[WHAT THE TASK REQUIRES]
Copy the records below in full and leave every image out of the copy.

═══ DATA ═══

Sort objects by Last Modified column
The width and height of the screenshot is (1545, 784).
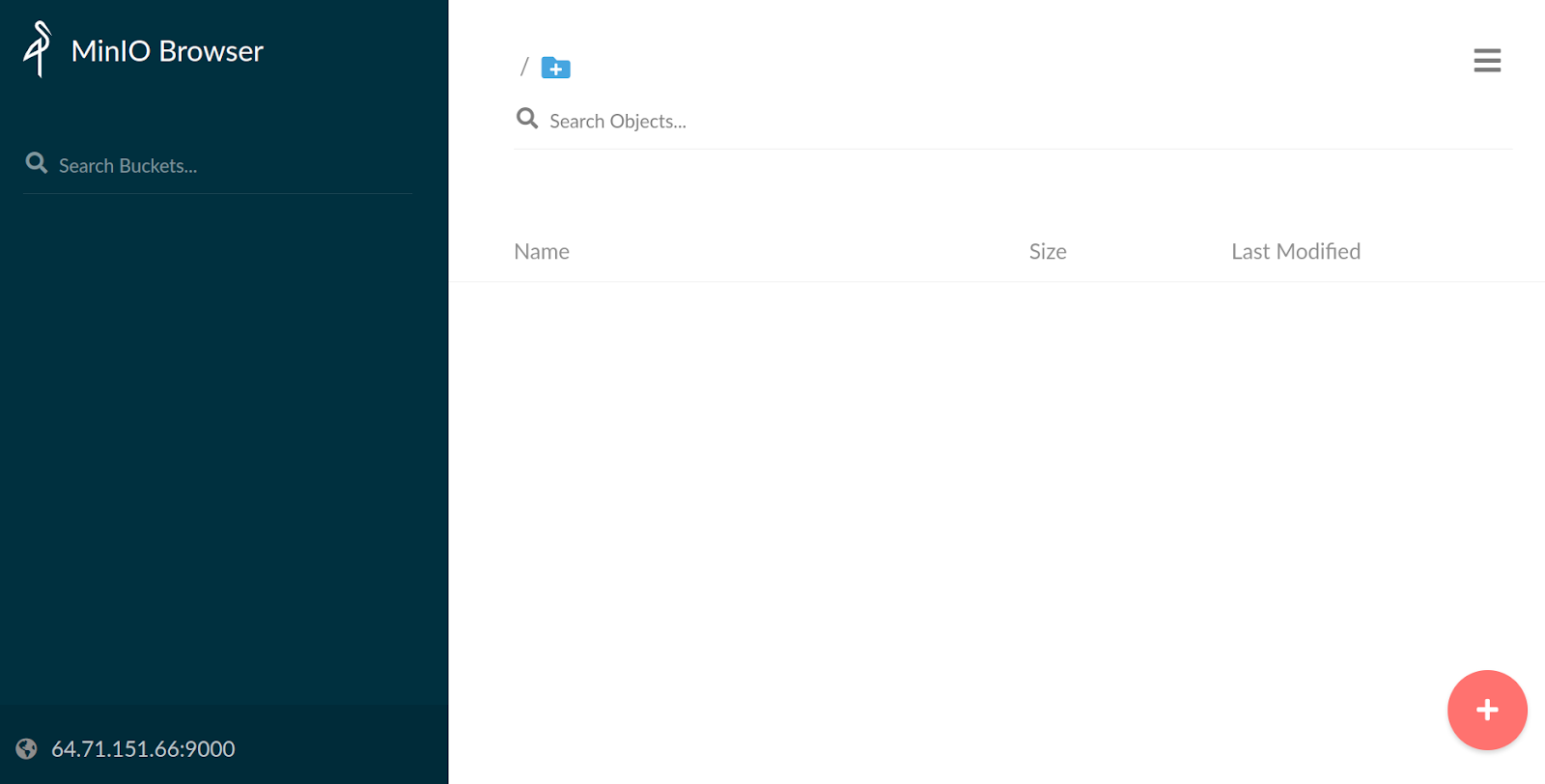(1295, 252)
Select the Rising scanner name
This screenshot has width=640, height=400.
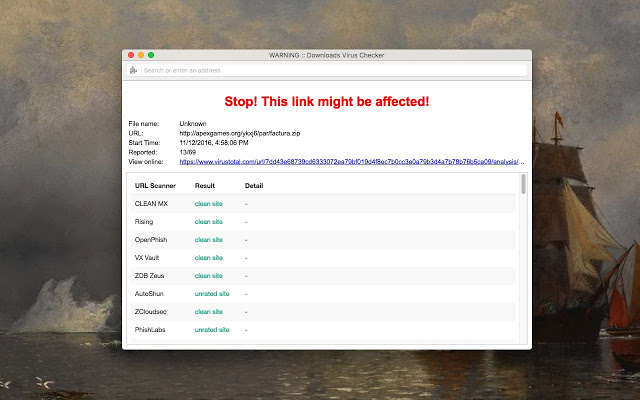[144, 221]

═══

[OUTPUT OF THE TASK]
Sort objects by Last Modified column
The width and height of the screenshot is (1545, 784).
(1295, 252)
Select the Rising scanner name
This screenshot has width=640, height=400.
[144, 221]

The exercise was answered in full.